TDAmeritrade / stumpy

STUMPY is a powerful and scalable Python library for modern time series analysis
https://stumpy.readthedocs.io/en/latest/
Other
3.65k stars 318 forks source link

RuntimeWarning: divide by zero encountered in divide #1006

Open NimaSarajpoor opened 3 months ago

NimaSarajpoor commented 3 months ago

Running the following script

import numpy as np
import stumpy
import time

def test_extract_several_consensus():
    Ts = [np.random.rand(n) for n in [64, 128]]
    Ts_ref = [T.copy() for T in Ts]
    Ts_comp = [T.copy() for T in Ts]

    m = 20

    k = 2  # Get the first `k` consensus motifs
    for _ in range(k):
        print(f'===== {_} =====')
        radius, Ts_idx, subseq_idx = stumpy.ostinato(Ts_comp, m)

        consensus_motif = Ts_comp[Ts_idx][subseq_idx : subseq_idx + m].copy()
        for i in range(len(Ts_comp)):
            if i == Ts_idx:
                query_idx = subseq_idx
            else:
                query_idx = None

            idx = np.argmin(stumpy.core.mass(consensus_motif, Ts_comp[i], query_idx=query_idx))

            Ts_comp[i][idx : idx + m] = np.nan
            Ts_ref[i][idx : idx + m] = np.nan

            np.testing.assert_almost_equal(
                Ts_ref[i][np.isfinite(Ts_ref[i])], Ts_comp[i][np.isfinite(Ts_comp[i])]
            )

if __name__ == "__main__":
    test_extract_several_consensus()

Gives:

===== 0 =====
===== 1 =====
/Users/nimasarajpoor/miniconda3/envs/py310/lib/python3.10/site-packages/stumpy/core.py:2257: 
RuntimeWarning: divide by zero encountered in divide

I took a look at the code:

https://github.com/TDAmeritrade/stumpy/blob/e7bb2b85ee8761683480ac093437e71989252d15/stumpy/core.py#L2248-L2260

and tried to swap lines 2252 and 2253, but that did not work.

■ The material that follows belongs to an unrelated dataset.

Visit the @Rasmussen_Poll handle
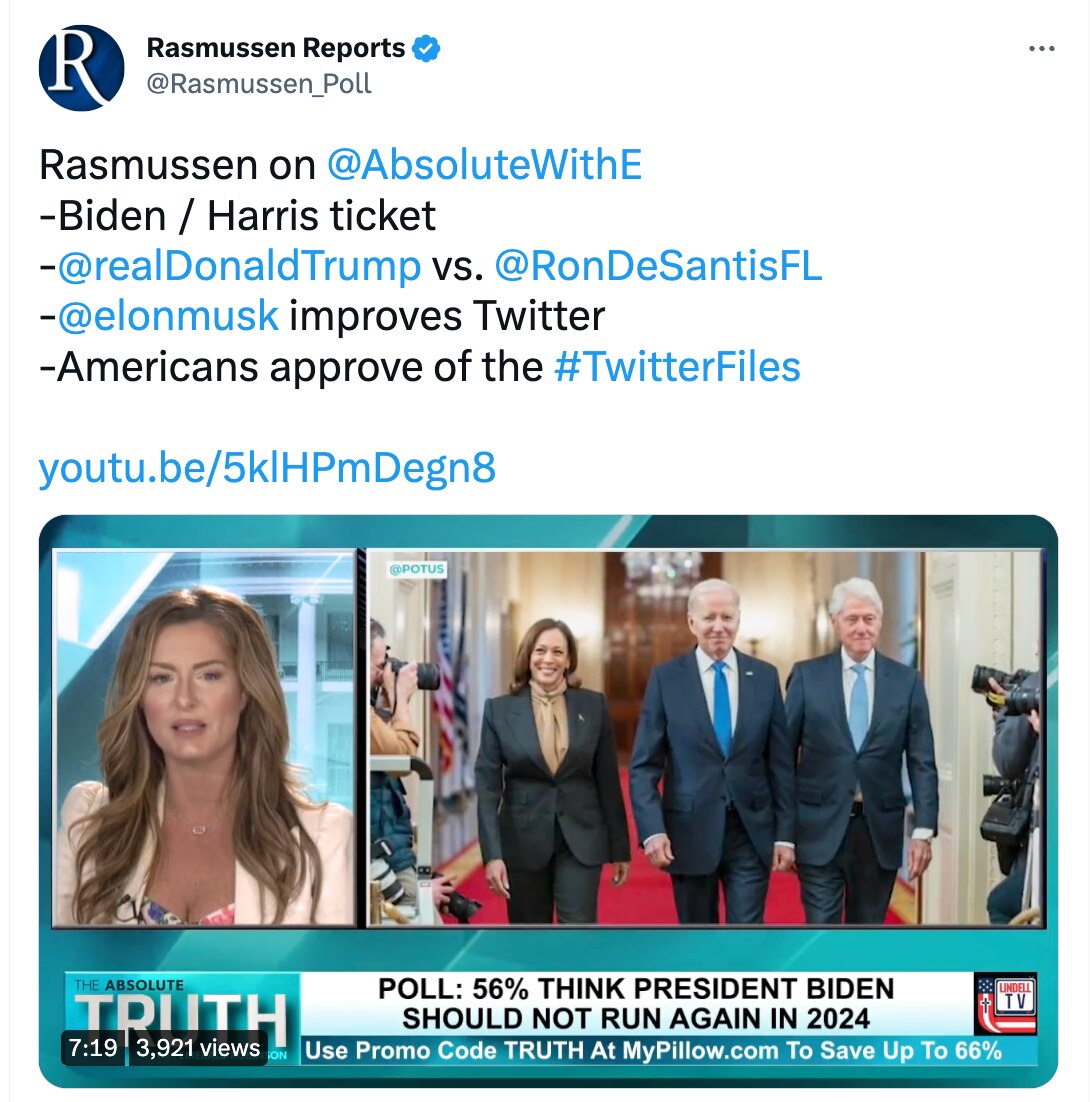 (259, 84)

Also: If I disable JIT, I get an extra warning, saying:

python3.10/site-packages/numpy/lib/nanfunctions.py:1879: RuntimeWarning: Degrees of freedom <= 0 for slice.
seanlaw commented 3 months ago

Hmmm, this seems strange. The error is coming from line 2257:

Σ_T_inverse = 1.0 / Σ_T 

It would be good to dig into what the inputs and outputs are. It suggests that perhaps:

T_subseq_isconstant = process_isconstant(T, m, T_subseq_isconstant) 

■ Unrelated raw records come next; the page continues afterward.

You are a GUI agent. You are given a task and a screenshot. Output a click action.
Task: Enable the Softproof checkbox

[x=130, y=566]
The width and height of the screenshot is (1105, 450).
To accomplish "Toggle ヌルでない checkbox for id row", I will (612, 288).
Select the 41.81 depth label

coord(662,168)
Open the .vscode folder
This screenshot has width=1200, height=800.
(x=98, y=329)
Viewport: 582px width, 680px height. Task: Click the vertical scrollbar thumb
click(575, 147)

isn't capturing/processing the right constant subsequences?

NimaSarajpoor commented 3 months ago

Right! I will take a closer look (Also, I want to see what happens to T_subseq_isconstant when a subsequence is all np.nan)

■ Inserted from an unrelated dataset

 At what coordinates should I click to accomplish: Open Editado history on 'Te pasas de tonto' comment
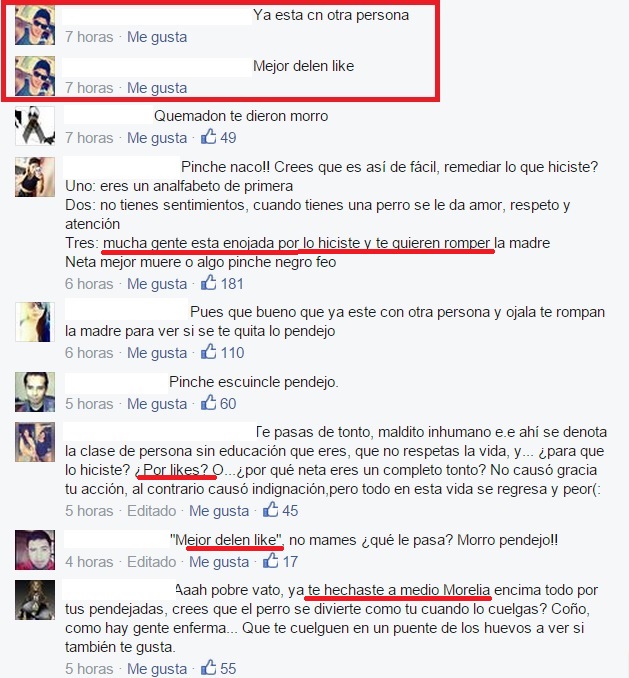[x=152, y=511]
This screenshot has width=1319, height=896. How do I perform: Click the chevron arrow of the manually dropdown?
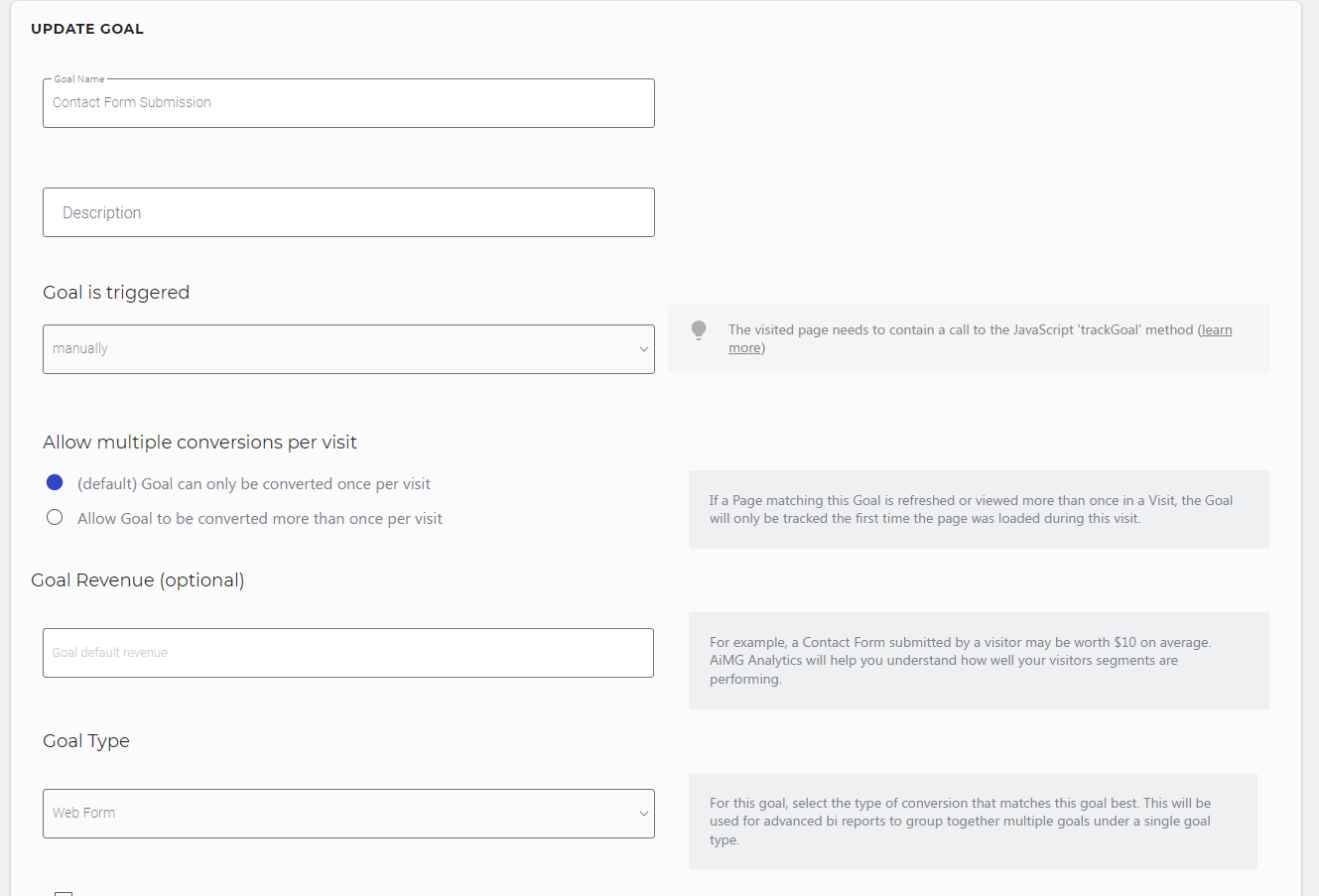coord(643,349)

NimaSarajpoor commented 3 months ago

@seanlaw

and tried to swap lines 2252 and 2253, but that did not work.

Okay. I think this works! (Probably I made a mistake before).

isn't capturing/processing the right constant subsequences?

I can see that this is happening when we have a subsequence with all non-finite values. For example, running the following script throws the divide by zero encountered in divide warning.

import numpy as np

from stumpy import core

# based on the function `stumpy.core.preprocess_diagonal`
def compute_std_inverse(T):  
    T[~np.isfinite(T)] = np.nan
    T_subseq_isconstant = core.process_isconstant(T, m, T_subseq_isconstant=None)

    T[np.isnan(T)] = 0
    _, Σ_T = core.compute_mean_std(T, m)
    Σ_T[T_subseq_isconstant] = 1.0
    Σ_T_inverse = 1.0 / Σ_T

    return Σ_T_inverse

if __name__ == "__main__":
    n, m = 10, 3
    T = np.random.rand(n)

    nan_start = n // 2
    T[nan_start : nan_start + m] = np.nan

    compute_std_inverse(T)

we are mixing two things in the line Σ_T[T_subseq_isconstant] = 1.0 . Σ_T is computed for a pre-processed time series T (where all non-finite values are replaced with 0). However, T_subseq_isconstant is NOT computed for that pre-processed time series T.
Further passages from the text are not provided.